* Provided records

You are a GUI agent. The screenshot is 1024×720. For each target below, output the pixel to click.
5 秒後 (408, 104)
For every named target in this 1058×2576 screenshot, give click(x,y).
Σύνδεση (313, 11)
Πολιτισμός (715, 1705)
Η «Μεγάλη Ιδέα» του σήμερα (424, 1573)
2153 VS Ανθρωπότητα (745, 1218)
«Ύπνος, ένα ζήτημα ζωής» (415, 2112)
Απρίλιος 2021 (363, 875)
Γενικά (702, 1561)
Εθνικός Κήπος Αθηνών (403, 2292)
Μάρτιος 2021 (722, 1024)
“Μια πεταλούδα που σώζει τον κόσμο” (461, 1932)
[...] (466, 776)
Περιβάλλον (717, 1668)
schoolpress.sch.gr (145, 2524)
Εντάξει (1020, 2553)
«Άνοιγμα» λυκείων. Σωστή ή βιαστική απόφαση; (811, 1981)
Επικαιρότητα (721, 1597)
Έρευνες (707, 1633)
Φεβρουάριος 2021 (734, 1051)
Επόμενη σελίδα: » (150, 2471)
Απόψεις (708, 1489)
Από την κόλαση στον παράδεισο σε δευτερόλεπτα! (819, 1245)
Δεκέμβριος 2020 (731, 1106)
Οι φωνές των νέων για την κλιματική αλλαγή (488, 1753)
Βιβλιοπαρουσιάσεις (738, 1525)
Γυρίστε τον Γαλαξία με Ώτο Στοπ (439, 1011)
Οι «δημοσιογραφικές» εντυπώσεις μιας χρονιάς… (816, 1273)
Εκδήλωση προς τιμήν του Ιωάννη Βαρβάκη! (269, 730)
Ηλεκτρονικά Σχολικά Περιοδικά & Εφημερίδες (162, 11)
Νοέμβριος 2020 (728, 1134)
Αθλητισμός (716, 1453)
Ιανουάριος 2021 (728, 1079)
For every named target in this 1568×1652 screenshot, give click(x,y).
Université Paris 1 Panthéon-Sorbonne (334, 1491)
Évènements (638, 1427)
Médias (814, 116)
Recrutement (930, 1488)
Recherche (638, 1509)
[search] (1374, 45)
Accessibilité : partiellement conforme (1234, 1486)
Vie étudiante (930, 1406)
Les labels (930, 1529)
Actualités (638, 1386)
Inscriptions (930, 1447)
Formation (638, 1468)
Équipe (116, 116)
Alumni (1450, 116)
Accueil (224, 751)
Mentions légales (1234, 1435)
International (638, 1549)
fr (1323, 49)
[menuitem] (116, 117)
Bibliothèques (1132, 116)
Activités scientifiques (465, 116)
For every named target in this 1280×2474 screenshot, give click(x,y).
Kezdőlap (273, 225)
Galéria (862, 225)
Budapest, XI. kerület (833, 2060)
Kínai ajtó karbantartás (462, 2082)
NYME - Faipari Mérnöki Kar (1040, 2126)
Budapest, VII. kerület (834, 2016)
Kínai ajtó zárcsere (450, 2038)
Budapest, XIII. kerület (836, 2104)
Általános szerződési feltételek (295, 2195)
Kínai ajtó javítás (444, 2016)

* What the task asks
Format the lines above, from the first line up to and including the line with "Νοέμβριος 2020 (728, 1134)", as a Markdown table with two columns, No. for the row number and Line for the line itself. Leave out any blank lines.

* Result below
| No. | Line |
|---|---|
| 1 | You are a GUI agent. The screenshot is 1024×720. For each target below, output the pixel to click. |
| 2 | 5 秒後 (408, 104) |
| 3 | For every named target in this 1058×2576 screenshot, give click(x,y). |
| 4 | Σύνδεση (313, 11) |
| 5 | Πολιτισμός (715, 1705) |
| 6 | Η «Μεγάλη Ιδέα» του σήμερα (424, 1573) |
| 7 | 2153 VS Ανθρωπότητα (745, 1218) |
| 8 | «Ύπνος, ένα ζήτημα ζωής» (415, 2112) |
| 9 | Απρίλιος 2021 (363, 875) |
| 10 | Γενικά (702, 1561) |
| 11 | Εθνικός Κήπος Αθηνών (403, 2292) |
| 12 | Μάρτιος 2021 (722, 1024) |
| 13 | “Μια πεταλούδα που σώζει τον κόσμο” (461, 1932) |
| 14 | [...] (466, 776) |
| 15 | Περιβάλλον (717, 1668) |
| 16 | schoolpress.sch.gr (145, 2524) |
| 17 | Εντάξει (1020, 2553) |
| 18 | «Άνοιγμα» λυκείων. Σωστή ή βιαστική απόφαση; (811, 1981) |
| 19 | Επικαιρότητα (721, 1597) |
| 20 | Έρευνες (707, 1633) |
| 21 | Φεβρουάριος 2021 (734, 1051) |
| 22 | Επόμενη σελίδα: » (150, 2471) |
| 23 | Απόψεις (708, 1489) |
| 24 | Από την κόλαση στον παράδεισο σε δευτερόλεπτα! (819, 1245) |
| 25 | Δεκέμβριος 2020 (731, 1106) |
| 26 | Οι φωνές των νέων για την κλιματική αλλαγή (488, 1753) |
| 27 | Βιβλιοπαρουσιάσεις (738, 1525) |
| 28 | Γυρίστε τον Γαλαξία με Ώτο Στοπ (439, 1011) |
| 29 | Οι «δημοσιογραφικές» εντυπώσεις μιας χρονιάς… (816, 1273) |
| 30 | Εκδήλωση προς τιμήν του Ιωάννη Βαρβάκη! (269, 730) |
| 31 | Ηλεκτρονικά Σχολικά Περιοδικά & Εφημερίδες (162, 11) |
| 32 | Νοέμβριος 2020 (728, 1134) |